[TASK DATA — start]

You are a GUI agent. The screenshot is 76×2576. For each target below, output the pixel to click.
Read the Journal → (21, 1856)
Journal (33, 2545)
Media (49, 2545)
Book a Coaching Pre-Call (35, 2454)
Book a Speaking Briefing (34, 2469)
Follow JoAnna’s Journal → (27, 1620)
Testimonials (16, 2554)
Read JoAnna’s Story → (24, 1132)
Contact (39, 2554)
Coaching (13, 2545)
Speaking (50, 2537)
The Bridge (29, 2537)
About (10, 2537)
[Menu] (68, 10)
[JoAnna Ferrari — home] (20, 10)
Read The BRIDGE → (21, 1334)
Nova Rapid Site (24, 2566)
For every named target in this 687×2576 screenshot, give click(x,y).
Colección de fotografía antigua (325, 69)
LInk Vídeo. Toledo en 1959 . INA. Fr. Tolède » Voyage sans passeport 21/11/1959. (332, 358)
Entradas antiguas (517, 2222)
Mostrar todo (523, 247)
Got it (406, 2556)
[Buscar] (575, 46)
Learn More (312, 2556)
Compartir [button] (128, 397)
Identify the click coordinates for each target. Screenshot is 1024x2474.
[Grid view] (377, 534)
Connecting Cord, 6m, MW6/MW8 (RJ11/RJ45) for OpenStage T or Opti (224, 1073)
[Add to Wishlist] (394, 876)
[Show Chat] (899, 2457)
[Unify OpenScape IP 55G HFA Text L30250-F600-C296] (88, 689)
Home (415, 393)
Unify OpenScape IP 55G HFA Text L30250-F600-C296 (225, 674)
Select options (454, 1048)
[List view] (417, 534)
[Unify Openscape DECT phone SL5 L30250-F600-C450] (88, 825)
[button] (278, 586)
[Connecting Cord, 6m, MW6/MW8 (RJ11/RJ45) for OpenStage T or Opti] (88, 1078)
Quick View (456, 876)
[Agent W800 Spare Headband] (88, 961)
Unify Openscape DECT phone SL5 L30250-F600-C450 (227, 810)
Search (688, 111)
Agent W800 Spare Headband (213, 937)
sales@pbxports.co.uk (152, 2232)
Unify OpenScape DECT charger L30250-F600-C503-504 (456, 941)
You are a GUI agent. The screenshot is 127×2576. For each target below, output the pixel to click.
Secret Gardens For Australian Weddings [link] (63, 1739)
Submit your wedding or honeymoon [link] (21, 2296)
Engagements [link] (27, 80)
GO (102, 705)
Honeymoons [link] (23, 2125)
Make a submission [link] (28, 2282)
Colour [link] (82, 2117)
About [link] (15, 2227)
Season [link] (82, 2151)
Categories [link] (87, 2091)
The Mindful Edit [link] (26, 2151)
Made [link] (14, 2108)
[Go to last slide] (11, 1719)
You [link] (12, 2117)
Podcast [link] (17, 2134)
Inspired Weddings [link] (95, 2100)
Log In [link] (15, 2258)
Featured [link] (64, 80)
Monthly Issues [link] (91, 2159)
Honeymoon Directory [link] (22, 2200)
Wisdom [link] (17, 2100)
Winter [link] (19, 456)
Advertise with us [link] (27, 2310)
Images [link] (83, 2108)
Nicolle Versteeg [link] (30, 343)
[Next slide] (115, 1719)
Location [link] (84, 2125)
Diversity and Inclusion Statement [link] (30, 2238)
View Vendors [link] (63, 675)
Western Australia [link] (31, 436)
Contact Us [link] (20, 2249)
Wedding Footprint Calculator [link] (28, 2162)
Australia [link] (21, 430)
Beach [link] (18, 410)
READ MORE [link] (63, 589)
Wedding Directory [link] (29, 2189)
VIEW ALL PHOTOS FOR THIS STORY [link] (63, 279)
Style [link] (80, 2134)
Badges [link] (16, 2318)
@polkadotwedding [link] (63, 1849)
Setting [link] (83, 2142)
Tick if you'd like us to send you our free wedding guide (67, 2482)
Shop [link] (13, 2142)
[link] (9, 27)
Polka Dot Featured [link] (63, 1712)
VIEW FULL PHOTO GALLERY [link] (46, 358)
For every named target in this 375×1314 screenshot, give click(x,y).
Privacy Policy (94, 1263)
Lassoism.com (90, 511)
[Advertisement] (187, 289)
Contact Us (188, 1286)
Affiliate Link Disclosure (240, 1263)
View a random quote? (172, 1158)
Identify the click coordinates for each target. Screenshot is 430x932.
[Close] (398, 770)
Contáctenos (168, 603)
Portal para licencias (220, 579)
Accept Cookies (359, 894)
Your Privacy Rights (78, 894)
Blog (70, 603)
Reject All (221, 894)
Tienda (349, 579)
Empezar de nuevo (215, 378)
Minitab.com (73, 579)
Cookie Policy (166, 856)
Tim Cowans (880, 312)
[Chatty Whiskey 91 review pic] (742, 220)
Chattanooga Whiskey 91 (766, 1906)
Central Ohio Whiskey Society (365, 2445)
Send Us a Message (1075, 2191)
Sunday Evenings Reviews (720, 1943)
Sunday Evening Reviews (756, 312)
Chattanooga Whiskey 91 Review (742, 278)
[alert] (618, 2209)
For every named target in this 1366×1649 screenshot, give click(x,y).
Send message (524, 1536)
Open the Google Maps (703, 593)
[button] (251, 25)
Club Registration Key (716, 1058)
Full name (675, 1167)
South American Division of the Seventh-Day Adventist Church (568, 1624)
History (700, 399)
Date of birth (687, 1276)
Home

[TASK DATA — finish]

▶ ABOUT THIS TASK: Your answer must be the full listing, copied exactly.

▶ ANSWER TO THIS EXERCISE:
You are a GUI agent. The screenshot is 76×2576. For each target below, output the pixel to click.
Read the Journal → (21, 1856)
Journal (33, 2545)
Media (49, 2545)
Book a Coaching Pre-Call (35, 2454)
Book a Speaking Briefing (34, 2469)
Follow JoAnna’s Journal → (27, 1620)
Testimonials (16, 2554)
Read JoAnna’s Story → (24, 1132)
Contact (39, 2554)
Coaching (13, 2545)
Speaking (50, 2537)
The Bridge (29, 2537)
About (10, 2537)
[Menu] (68, 10)
[JoAnna Ferrari — home] (20, 10)
Read The BRIDGE → (21, 1334)
Nova Rapid Site (24, 2566)
For every named target in this 687×2576 screenshot, give click(x,y).
Colección de fotografía antigua (325, 69)
LInk Vídeo. Toledo en 1959 . INA. Fr. Tolède » Voyage sans passeport 21/11/1959. (332, 358)
Entradas antiguas (517, 2222)
Mostrar todo (523, 247)
Got it (406, 2556)
[Buscar] (575, 46)
Learn More (312, 2556)
Compartir [button] (128, 397)
Identify the click coordinates for each target. Screenshot is 1024x2474.
[Grid view] (377, 534)
Connecting Cord, 6m, MW6/MW8 (RJ11/RJ45) for OpenStage T or Opti (224, 1073)
[Add to Wishlist] (394, 876)
[Show Chat] (899, 2457)
[Unify OpenScape IP 55G HFA Text L30250-F600-C296] (88, 689)
Home (415, 393)
Unify OpenScape IP 55G HFA Text L30250-F600-C296 (225, 674)
Select options (454, 1048)
[List view] (417, 534)
[Unify Openscape DECT phone SL5 L30250-F600-C450] (88, 825)
[button] (278, 586)
[Connecting Cord, 6m, MW6/MW8 (RJ11/RJ45) for OpenStage T or Opti] (88, 1078)
Quick View (456, 876)
[Agent W800 Spare Headband] (88, 961)
Unify Openscape DECT phone SL5 L30250-F600-C450 (227, 810)
Search (688, 111)
Agent W800 Spare Headband (213, 937)
sales@pbxports.co.uk (152, 2232)
Unify OpenScape DECT charger L30250-F600-C503-504 (456, 941)
You are a GUI agent. The screenshot is 127×2576. For each target below, output the pixel to click.
Secret Gardens For Australian Weddings [link] (63, 1739)
Submit your wedding or honeymoon [link] (21, 2296)
Engagements [link] (27, 80)
GO (102, 705)
Honeymoons [link] (23, 2125)
Make a submission [link] (28, 2282)
Colour [link] (82, 2117)
About [link] (15, 2227)
Season [link] (82, 2151)
Categories [link] (87, 2091)
The Mindful Edit [link] (26, 2151)
Made [link] (14, 2108)
[Go to last slide] (11, 1719)
You [link] (12, 2117)
Podcast [link] (17, 2134)
Inspired Weddings [link] (95, 2100)
Log In [link] (15, 2258)
Featured [link] (64, 80)
Monthly Issues [link] (91, 2159)
Honeymoon Directory [link] (22, 2200)
Wisdom [link] (17, 2100)
Winter [link] (19, 456)
Advertise with us [link] (27, 2310)
Images [link] (83, 2108)
Nicolle Versteeg [link] (30, 343)
[Next slide] (115, 1719)
Location [link] (84, 2125)
Diversity and Inclusion Statement [link] (30, 2238)
View Vendors [link] (63, 675)
Western Australia [link] (31, 436)
Contact Us [link] (20, 2249)
Wedding Footprint Calculator [link] (28, 2162)
Australia [link] (21, 430)
Beach [link] (18, 410)
READ MORE [link] (63, 589)
Wedding Directory [link] (29, 2189)
VIEW ALL PHOTOS FOR THIS STORY [link] (63, 279)
Style [link] (80, 2134)
Badges [link] (16, 2318)
@polkadotwedding [link] (63, 1849)
Setting [link] (83, 2142)
Tick if you'd like us to send you our free wedding guide (67, 2482)
Shop [link] (13, 2142)
[link] (9, 27)
Polka Dot Featured [link] (63, 1712)
VIEW FULL PHOTO GALLERY [link] (46, 358)
For every named target in this 375×1314 screenshot, give click(x,y).
Privacy Policy (94, 1263)
Lassoism.com (90, 511)
[Advertisement] (187, 289)
Contact Us (188, 1286)
Affiliate Link Disclosure (240, 1263)
View a random quote? (172, 1158)
Identify the click coordinates for each target. Screenshot is 430x932.
[Close] (398, 770)
Contáctenos (168, 603)
Portal para licencias (220, 579)
Accept Cookies (359, 894)
Your Privacy Rights (78, 894)
Blog (70, 603)
Reject All (221, 894)
Tienda (349, 579)
Empezar de nuevo (215, 378)
Minitab.com (73, 579)
Cookie Policy (166, 856)
Tim Cowans (880, 312)
[Chatty Whiskey 91 review pic] (742, 220)
Chattanooga Whiskey 91 (766, 1906)
Central Ohio Whiskey Society (365, 2445)
Send Us a Message (1075, 2191)
Sunday Evenings Reviews (720, 1943)
Sunday Evening Reviews (756, 312)
Chattanooga Whiskey 91 Review (742, 278)
[alert] (618, 2209)
For every named target in this 1366×1649 screenshot, give click(x,y).
Send message (524, 1536)
Open the Google Maps (703, 593)
[button] (251, 25)
Club Registration Key (716, 1058)
Full name (675, 1167)
South American Division of the Seventh-Day Adventist Church (568, 1624)
History (700, 399)
Date of birth (687, 1276)
Home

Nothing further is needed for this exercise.